There might be a regional difference here. As for SuperXW's question, I was trying to work out a logic yesterday as well. I feel the reason we don't say 让你等半天了 is that 让你等了半天 makes much more sense. In other cases without a verb+complement structure, "了” is ok. Such as: 让你破费了。让你操心了。让你受委屈了。

It also has something to do with ”让“, which implies "sorry for* making* you wait (for so long)". It sounds perfectly fine to me if the person who has been waiting says, "我都等半天了！”


----------



## fyl

ElGarcia said:


> "还“ means "even" here, could be 有别的事情麻烦你 or simply a polite apology as 让你等半天 is unexpected. It doesn't imply a future wait unless you say 还得让你等半天. Consider 不好意思，还让你花钱（钱已经花了）or 不好意思，还麻烦到你头上（已经麻烦了）。”还“ implies that the speaker didn't plan to trouble the other person.


OK, I get it, thx.
I guess what confused me is where to stress. If it was 还让你等这么老半天, there would be no problem. But in 还让你等半天, it is weird to stress on 半天, and will get different meanings if stress on other words.


----------



## ElGarcia

fyl said:


> But in 还让你等半天, it is weird to stress on 半天, and will get different meanings if stress on other words.



I might stress 等 in that sentence


----------



## SuperXW

nightdragon said:


> I and people around me all say  不好意思，让你等半天了/不好意思。

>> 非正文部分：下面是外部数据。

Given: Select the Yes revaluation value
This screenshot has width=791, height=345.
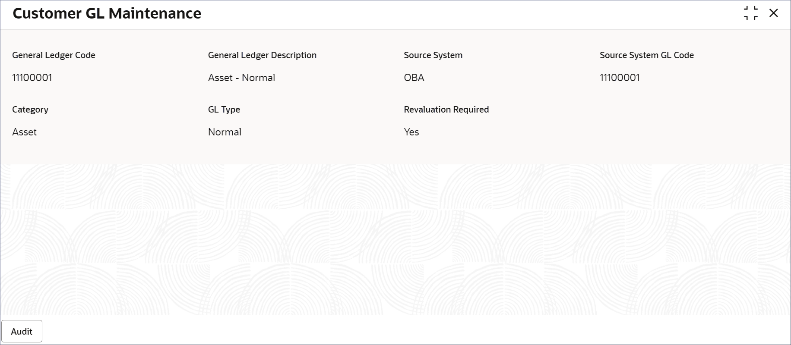Looking at the screenshot, I should 411,132.
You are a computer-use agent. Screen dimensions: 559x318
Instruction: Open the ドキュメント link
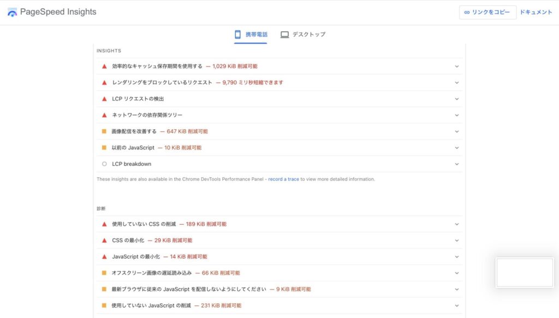(536, 12)
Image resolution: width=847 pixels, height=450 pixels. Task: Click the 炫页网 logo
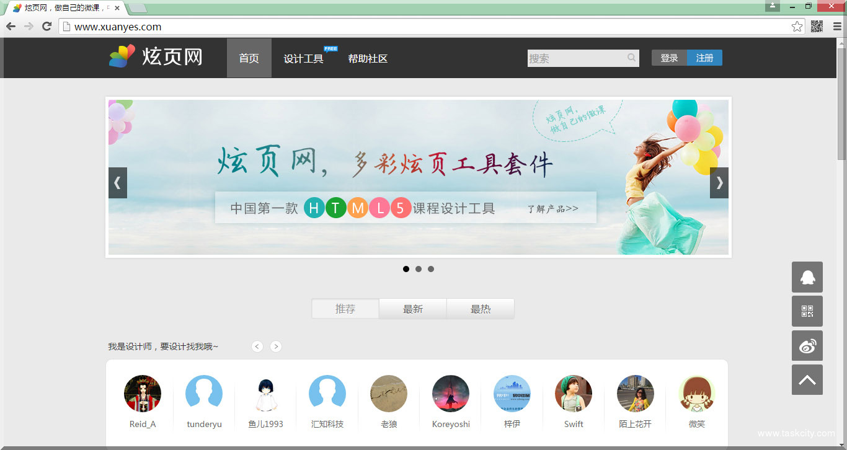156,57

还让你等半天了


The last one is extremely weird to me.


----------



## yuechu

Thanks, everyone, for your replies!


----------



## bsbaby

baosheng said:


> s there a difference between “不好意思。还让你等半天" and "不好意思。还让你等半天了"? (are they both correct?)


I only see punctuation misuse, so a better syntax could be
不好意思*，*(还)让你等(了)半天！ or 不好意思*，*(还)让你等半天了！

1. There is no difference between 等了半天 and 等半天了, at least in this context.

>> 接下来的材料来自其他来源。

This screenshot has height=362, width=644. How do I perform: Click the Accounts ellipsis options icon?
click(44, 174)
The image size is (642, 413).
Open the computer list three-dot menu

2. 不好意思，让你等半天 is also perfectly correct:
    2.1 (30% chance) imply the person is still waiting and you are on the way.
    2.2 (10% chance) this is a prediction that the person will be waiting for sometime.  (这件货最近很紧张，不好意思，你等半天)
    2.3 It can also be a result as you finally meet the person (e.g. 不好意思啊，让你在这儿等半天).
    2.4 .... various other scenarios.

3.  ...让你等了半天 or 等半天了 is more commonly used because it *emphasizes* the happening or happened fact.

Next point:
(2) 等半天 vs 等*了*半天=等半天*了 *vs *等了半天了*
Therefore 等半天 sometimes equals to 等了半天 = 等半天了, but less stong than 等了半天了。
e.g. 你跑去哪里了? 我都*等了半天了*！

Baosheng, please dont be surprised that there are many forms.
Essentially this is because 半天 is a vague time and ranges from 10 min to even 10+ hours. (but some people would say 10+ hours = 一天, e.g. 我们等了一天了)
Back to this context
不好意思，让你等半天: the person waited for less than 30 mins.
不好意思，让你等了半天： the person waited for 10mins ~ 1hr.
不好意思，让你等半天了： the person waited for 10mins ~ 2hr.
不好意思，让你等了半天了！： the person waited for 10mins ~ half day.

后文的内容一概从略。